I offer a three-step method for breaking the curse of habit. This method will help you see through your customers’ eyes and transform their pain into innovative solutions for your company.
In battling addictions, we have heard that the first step to solving a problem is admitting that you have one. In business innovation, the first step to solving a problem is to identify the problem itself. This is done through a process we call opportunity mining. I’m not talking about mining easy-to-find informational nuggets from customer complaints or sales team intelligence. Heck, startups launching their first product wouldn’t even have access to this type of information.
I’m referring to the really hard-to-find stuff, the invisible challenges your customers have just simply “gotten used to” and turned into habit. In some cases such as the portable x-ray example, an entire industry “got used to” awkwardly bending over to use their equipment.
The key is to become a fly on the wall and watch people during their daily routine. It might be observing trained surgeons in the operating room or following around diabetics through the day as they monitor their condition.
Seeing what’s invisible requires a fresh set of eyes, which is a problem for most companies. As I’ve indicated, it’s virtually impossible for your team to be objective and unbiased. Their constant exposure is blinding them in the same way it blinds your customers to their own problems.
Optimally, you should find an expert in conducting ethnographic research who is not surrounded daily by your product or service. An outside human factors team can do this or at least bring in someone from a different division of your company to help diagnose the situation.
Consider the Big Picture
You will be tempted to send back the insights to your team as they are uncovered, but that’s not the best approach. More than likely, the challenge(s) you’ll witness are symptoms of a bigger problem.

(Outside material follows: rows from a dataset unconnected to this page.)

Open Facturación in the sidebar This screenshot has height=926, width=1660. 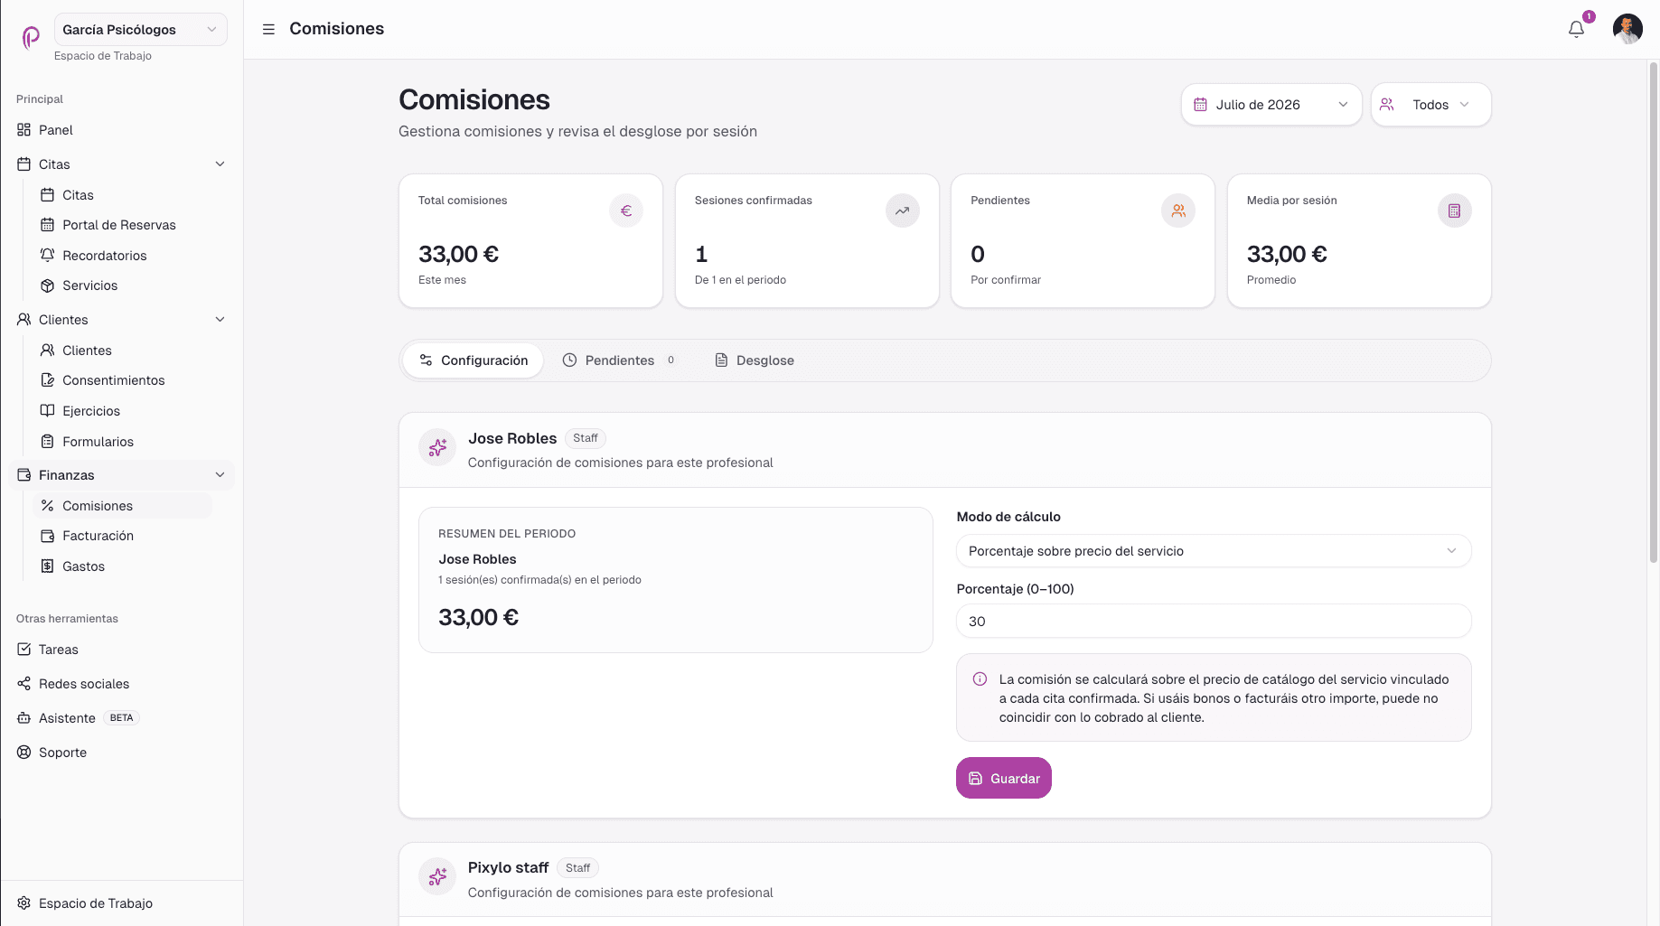click(x=98, y=536)
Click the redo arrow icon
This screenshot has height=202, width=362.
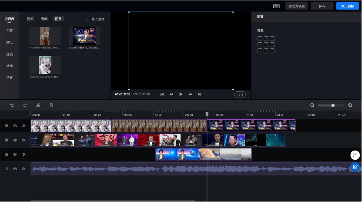coord(25,105)
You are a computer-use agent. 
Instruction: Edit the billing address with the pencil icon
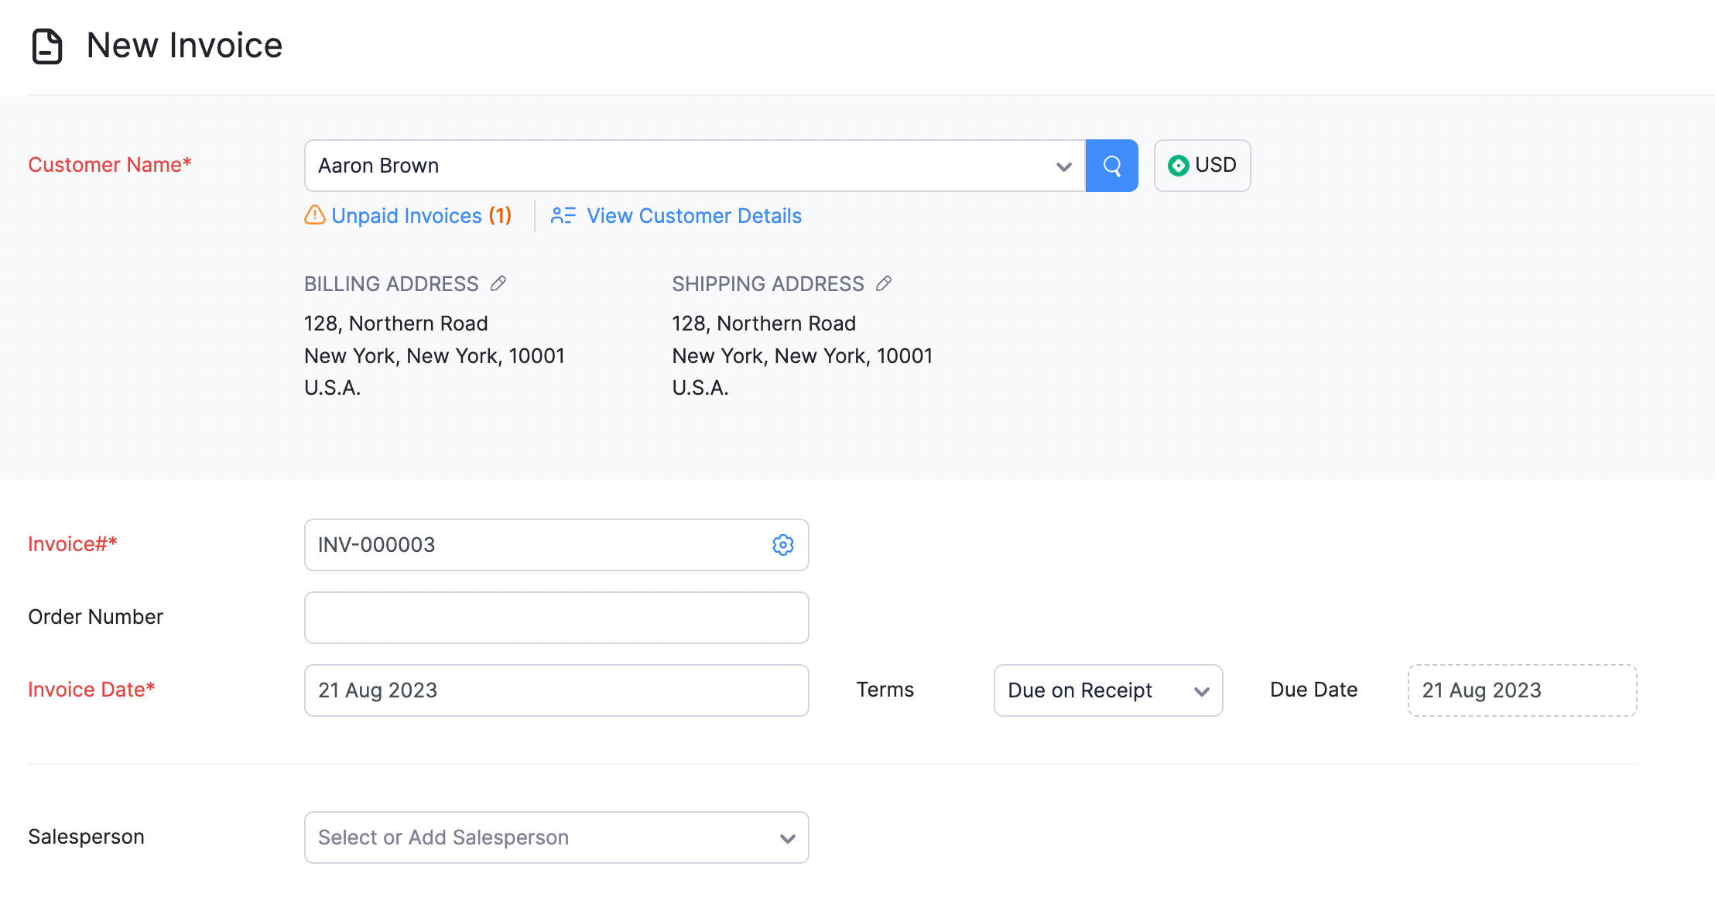pyautogui.click(x=498, y=283)
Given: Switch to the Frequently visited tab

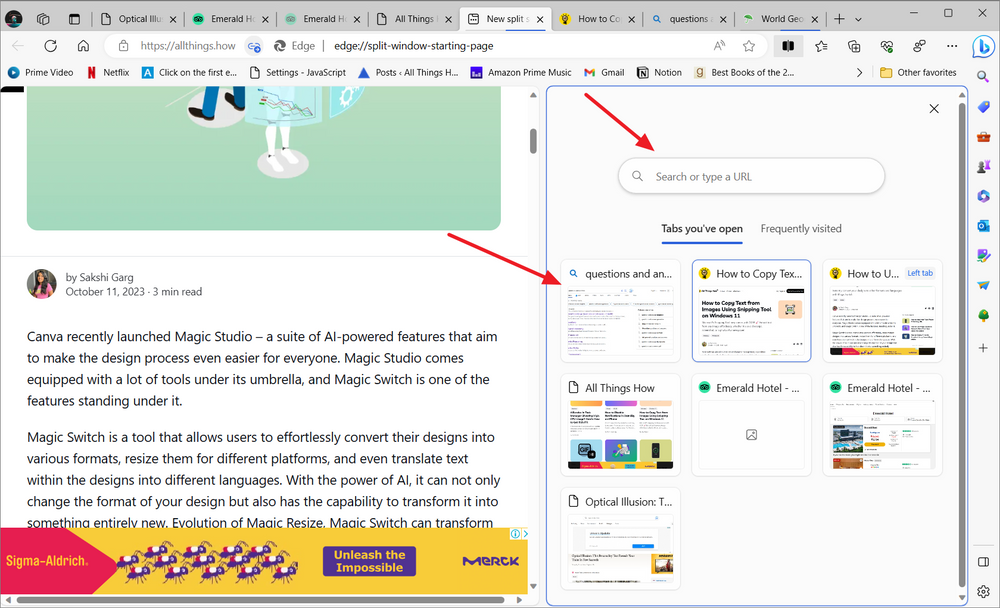Looking at the screenshot, I should pyautogui.click(x=800, y=228).
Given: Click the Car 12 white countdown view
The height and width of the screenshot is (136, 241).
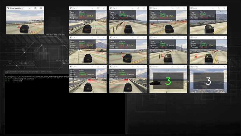Looking at the screenshot, I should (x=208, y=81).
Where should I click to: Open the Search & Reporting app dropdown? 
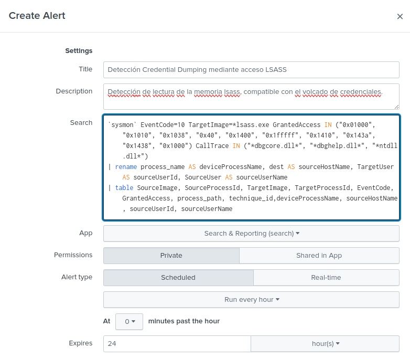251,234
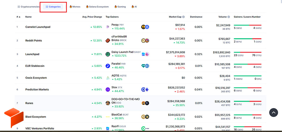Click the DOG coin icon in Runes row
The width and height of the screenshot is (282, 132).
[x=108, y=103]

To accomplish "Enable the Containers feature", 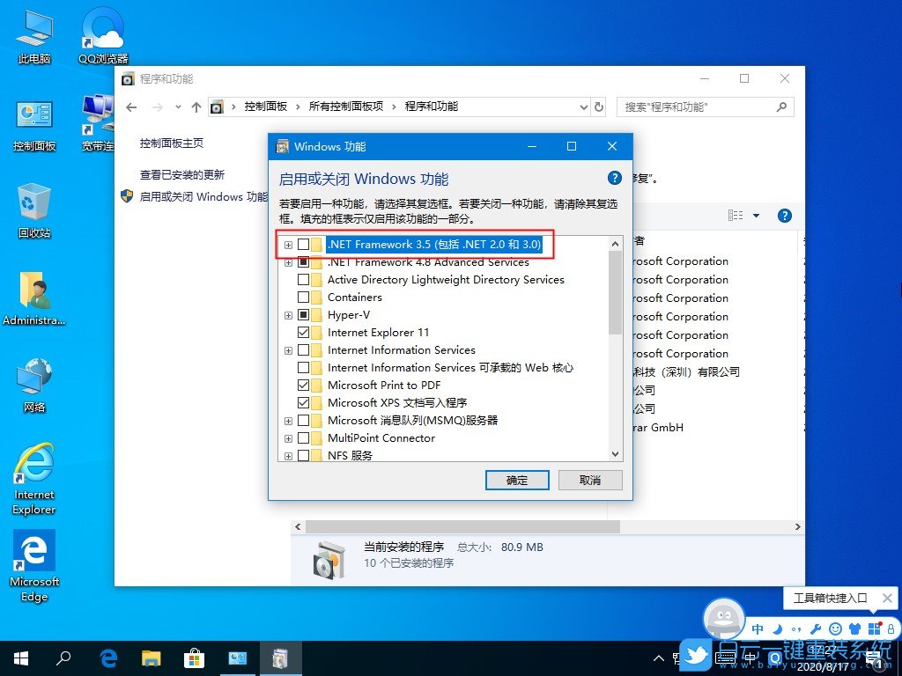I will (303, 298).
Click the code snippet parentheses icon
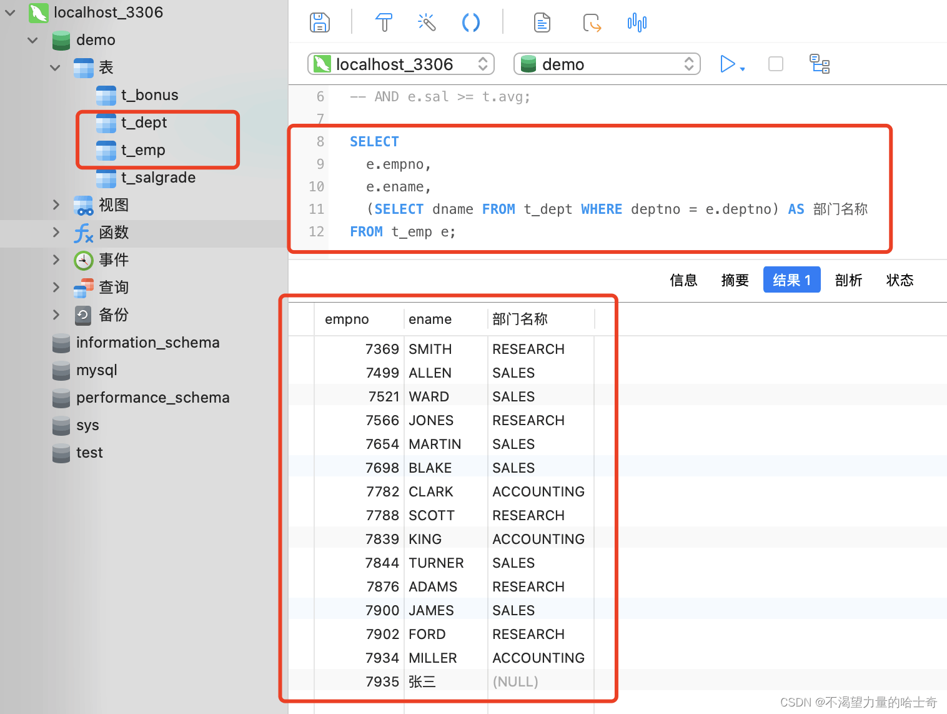This screenshot has width=947, height=714. coord(470,23)
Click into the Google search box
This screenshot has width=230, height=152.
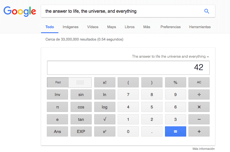tap(121, 11)
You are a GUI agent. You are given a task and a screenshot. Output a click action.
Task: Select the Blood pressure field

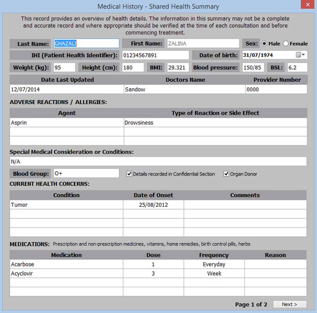tap(253, 67)
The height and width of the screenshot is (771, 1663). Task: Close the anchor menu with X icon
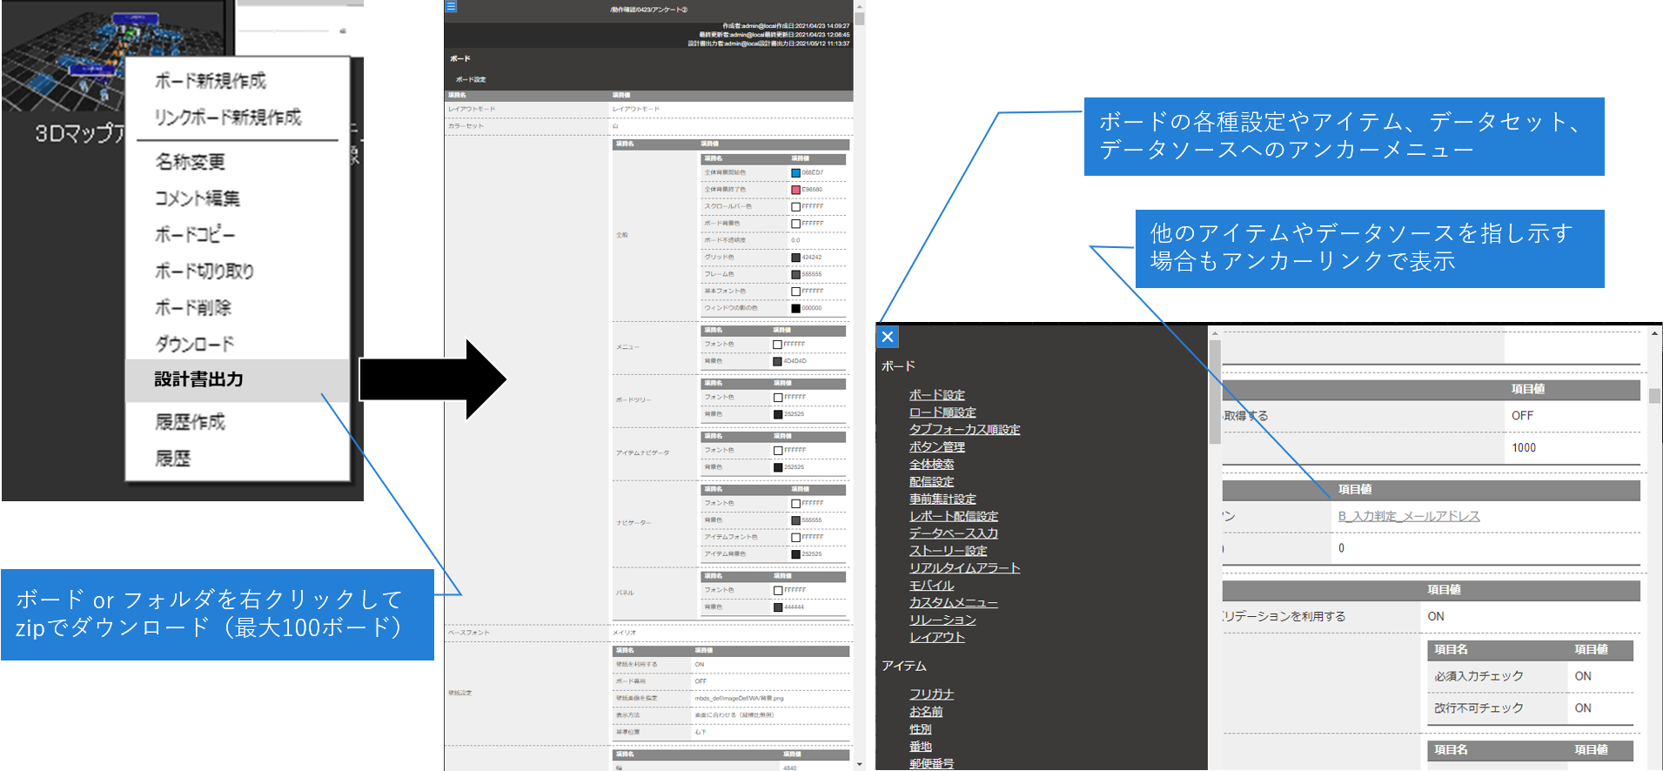click(x=887, y=337)
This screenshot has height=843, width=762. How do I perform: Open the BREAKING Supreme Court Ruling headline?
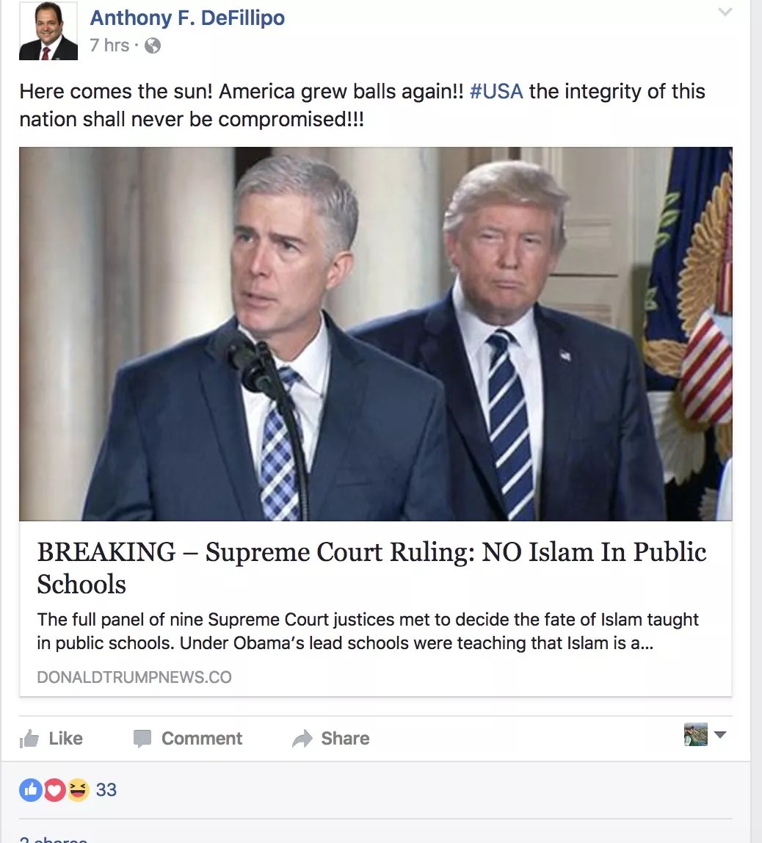click(371, 568)
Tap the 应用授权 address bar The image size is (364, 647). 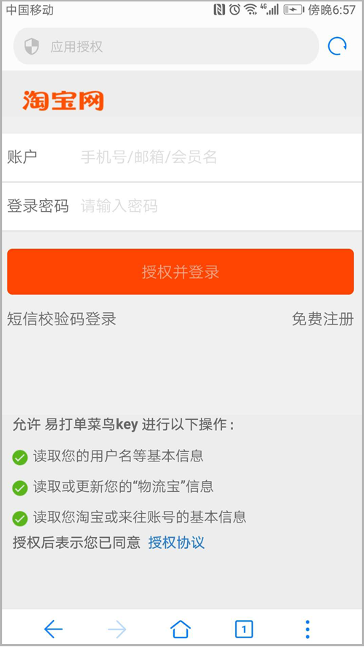pos(166,47)
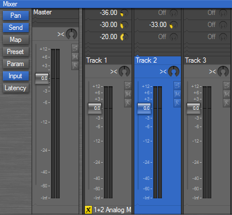Click the Master volume fader handle
This screenshot has height=215, width=232.
42,78
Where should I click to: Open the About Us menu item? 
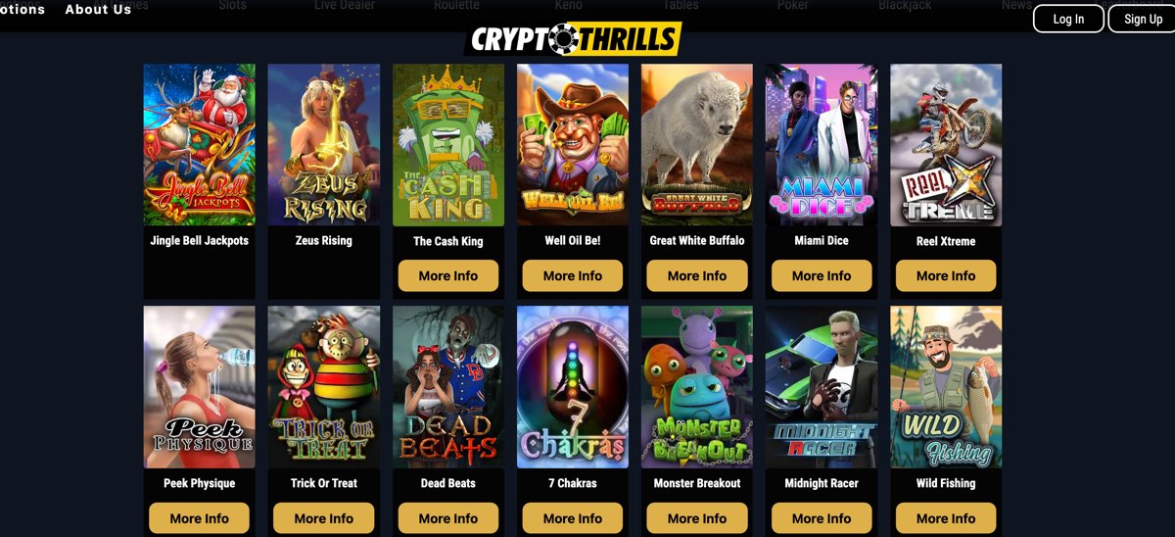pyautogui.click(x=98, y=9)
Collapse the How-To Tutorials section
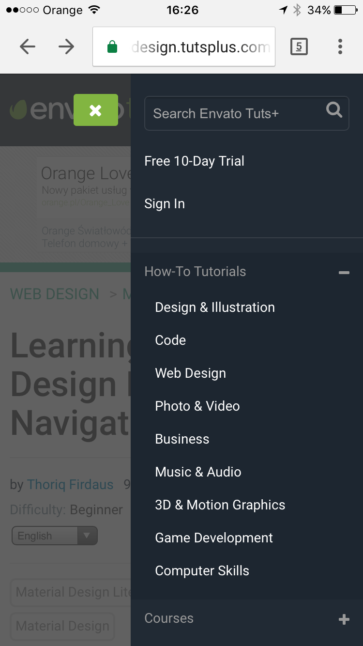Viewport: 363px width, 646px height. (x=344, y=273)
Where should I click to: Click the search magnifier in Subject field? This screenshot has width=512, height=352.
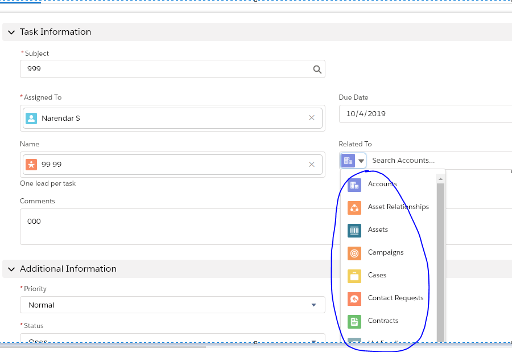point(317,69)
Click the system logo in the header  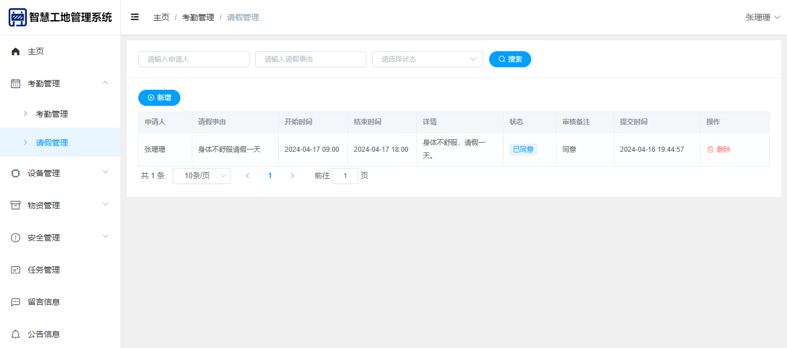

A design team that scurries off to apply band aids is covering up the opportunity for innovation that might require surgery.
For example, the research we conducted for the x-ray device yielded about 10 key findings, each of which caused the clinician pain. If our client had opted to solve just a couple of them, their customers would have been happy with the incremental changes and it would have been back to business as usual. They decided to solve all 10 instead, fundamentally changing the clinician’s standard workflow. This resulted in the industry’s bestselling digital x-ray system of all time!
Take the time to carefully review individual findings in the context of each other. Group, sort, and compare them until the truth reveals itself, a topic I cover in The Quest for the Truth in Medical Product Design.
Try Something Entirely New
Don’t be afraid to think big initially and follow your “what if’s” to something disruptive and potentially game changing. After all, that’s exactly how your industry’s possible future market leader – toiling away in some garage – is thinking right now. A big idea with tons of potential can always be trimmed down but escalating a small idea into a big business opportunity is nearly impossible.
Regardless of whether you’re going to transform your industry or simply make an incremental change, finding the best solution involves collaborating with the people who use your product the most. Look beyond the immediate users to include the folks who will service, clean, store, or purchase your product in bulk, for example.
A critical early step in designing the x-ray system for our client was to generate solutions, from mild to wild, that were based off our key research findings. In short order, they materialized and we took low-fidelity mockups back out into the field for clinicians to physically interact with and evaluate. The secret was structuring the evaluation sessions in a way that encouraged them to build on the ideas and make them better.
One common pitfall to avoid is designing in a silo and spending way too much time perfecting the perfect prototype for customer feedback. A better way is to quickly generate solutions, create serviceable mock-ups and effectively engage users to evaluate AND build on your ideas. But wait there’s more…. once is not enough! If you truly want to replace your customer’s pain with delight, you might need to repeat this step a number of times.
Bad habits are like a ticking time bomb. Someone, sometime, is going to see past the obvious to offer your customers and the industry a better way. To create or maintain a business advantage, wouldn’t you want that someone to be you?